Friday, October 15, 2010

Forced to take the apartheid oath

by Johnathan Cook 


Until now, naturalizing residents, like the country's soldiers, pledged an oath to Israel and its laws. That is the situation in most countries. But soon, if the Israeli parliament passes a bill being advanced by the government, aspiring citizens will instead be required to uphold the Zionist majority's presumption that Israel is a "Jewish and democratic state."

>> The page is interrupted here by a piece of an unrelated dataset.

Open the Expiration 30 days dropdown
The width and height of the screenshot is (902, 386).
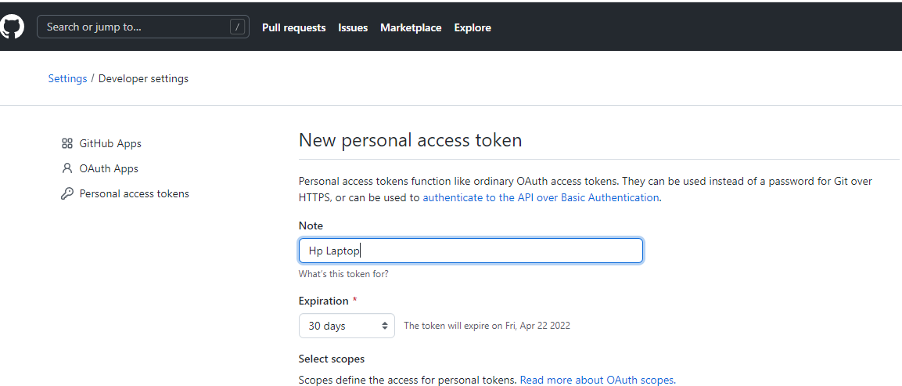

My application for citizenship is due to be considered in the next few months, seven years after my marriage to a Palestinian citizen of Israel. The country's 1.3 million Palestinians -- usually referred to by officials as "Israeli Arabs" -- are a fifth of the population. I, like a few others in my position, am likely to make such a pledge through gritted teeth and with my fingers crossed behind my back. Whatever I declare publicly to interior ministry officials will be a lie. Here are the reasons why.

One is that this law is unapologetically racist. It applies only to applicants for citizenship who are non-Jews. That is not because, as most observers assume, all Jews in Israel would willingly make the pledge but because one significant group would refuse, thereby nullifying their right to become Israelis. That group is the ultra-Orthodox, religious fundamentalists distinctive for their black dress, who are the fastest growing group among Israel's Jewish population. They despise Israel's secular state institutions and would make a loyalty oath only to a state guided by divine law.

So Israel is demanding from non-Jews what it does not require of Jews.

Another reason is that I do not believe a Jewish state can be democratic, any more than I believe a democratic state can be Jewish. I think the two principles are as incompatible as a "Christian and democratic state" or a "white and democratic state." I am not alone in this assessment. Eminent academics at Israel's universities think the same. They have concluded that the self-declared Jewish state qualifies not as a liberal democracy but as a much rarer political entity: an ethnocracy.


The third reason is that the new oath itself strengthens an elaborate structure of institutionalized discrimination based on Israel's citizenship laws.


Next in Lieberman's sights, of course, are all of Israel's 1.3 million Palestinians, who will be expected to become Zionists or face a loss of citizenship and possibly expulsion. I may be one of the first non-Jews to make this pledge, but many are sure to be forced to follow me.